◆ **What is expected**: Begin the copy at the line containing "Viewport: 515px width, 515px height." in the data below and end it at the line containing "Open the YAML", keeping each line exact and leaving out pictures.
── Materials provided ──
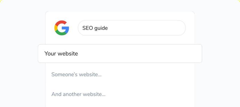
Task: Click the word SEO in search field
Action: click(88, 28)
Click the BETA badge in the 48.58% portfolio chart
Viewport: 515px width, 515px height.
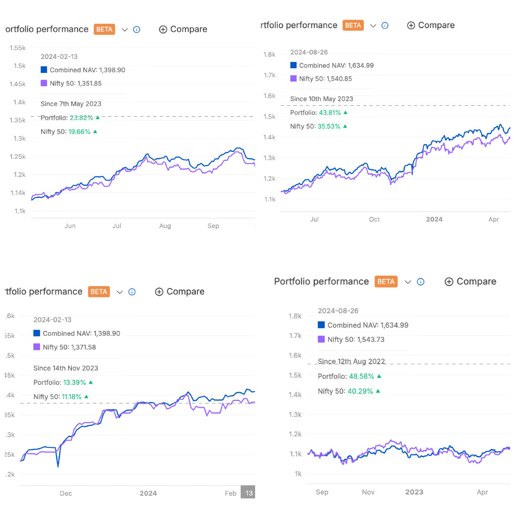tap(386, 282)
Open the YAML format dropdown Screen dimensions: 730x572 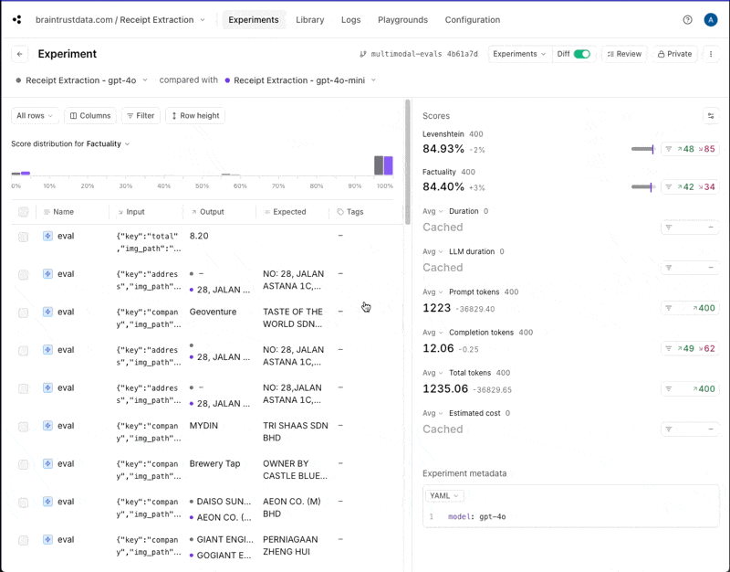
───
── Materials provided ──
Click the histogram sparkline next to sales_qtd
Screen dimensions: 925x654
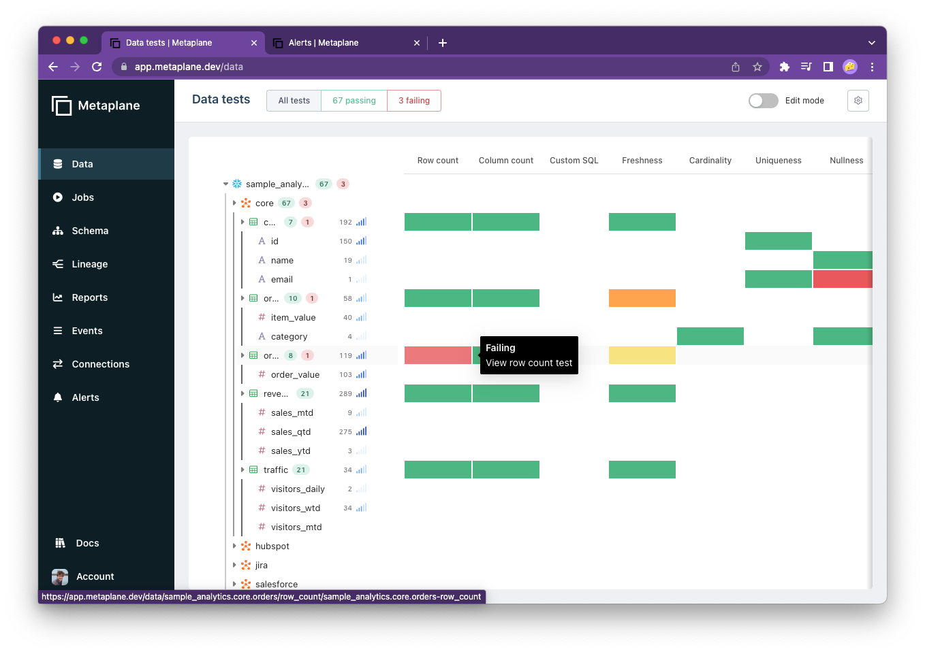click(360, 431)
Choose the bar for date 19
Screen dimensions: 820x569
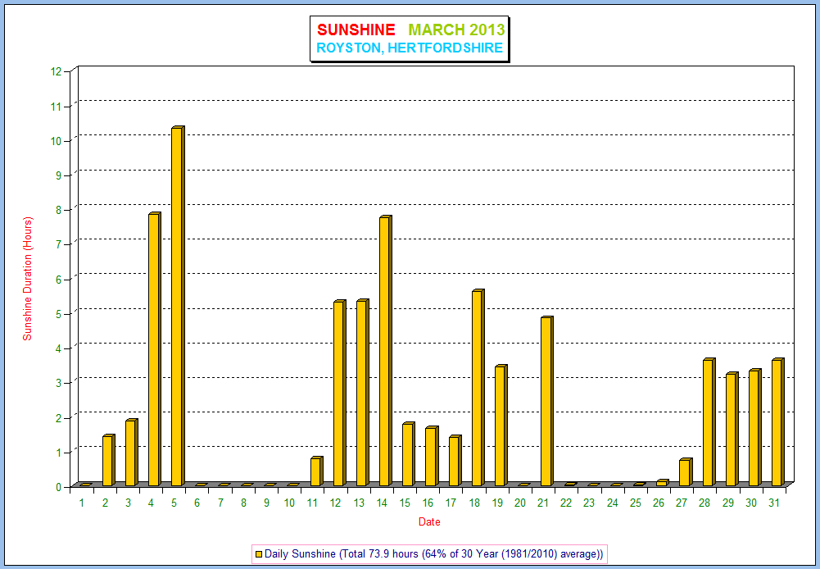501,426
───
◆ **Exercise result**:
Viewport: 515px width, 515px height.
tap(386, 282)
Open the YAML format dropdown Screen dimensions: 730x572 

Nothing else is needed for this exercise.